Can you explain your reasoning? What assumptions are you making about what policies "environmentalists" would make and why would this worsen the CO2 emissions, rather than ameliorate them?
You wrote: "the world come 2070 will be little richer than the world today."
How do you measure riches? Fighting climate change will reduce the damage done by an over-heated nature while reduction of pollution from fossil fuel combustion will make us much healthier. Greater safety and improved health are "riches" of the most important kind.

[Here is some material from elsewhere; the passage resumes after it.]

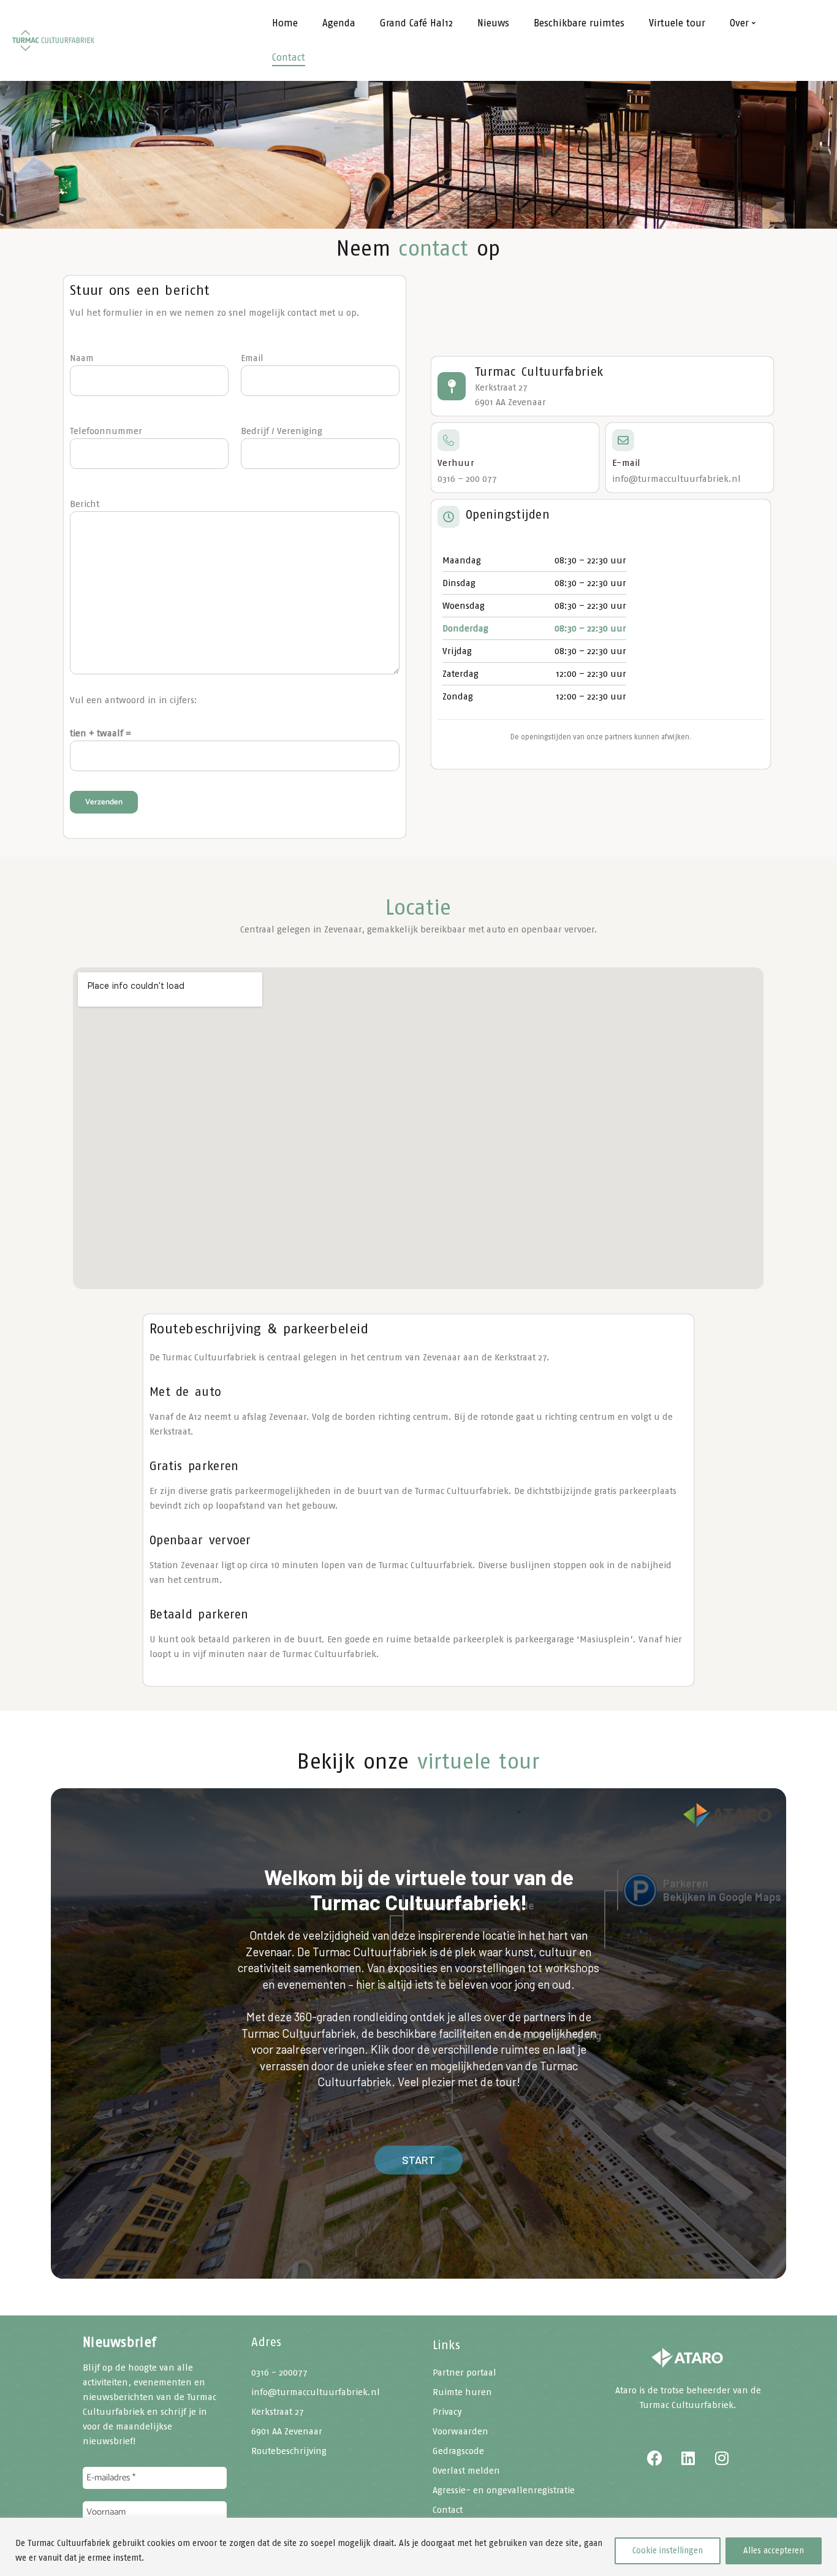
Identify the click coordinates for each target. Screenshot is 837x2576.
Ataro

I would compare it to fighting a justifiable war. The war HAS to be fought, but consumes an enormous amount of resources that would otherwise go to standards of living. We'd be far better off if the war never had to be fought in the first place, or if we could have strangled climate Hitler in the crib.
Yes indeed...
You are missing Bill Wyman's point. War is destructive, even if teh outcome is a better political world. Fighting climate boiling is a war that if fought and won ends up with a world that is immeasurably better from a biosphere perspective and in turn from a human perspective. Once you properly factor in the costs of the externalities, fighting the emissions war will have a net gain in real assets, even if our economic assets are diminished.
Yes, and fighting it a low cost will give us those advantages AND allow us to continue becoming richer: more folks having more money to spend on what they want.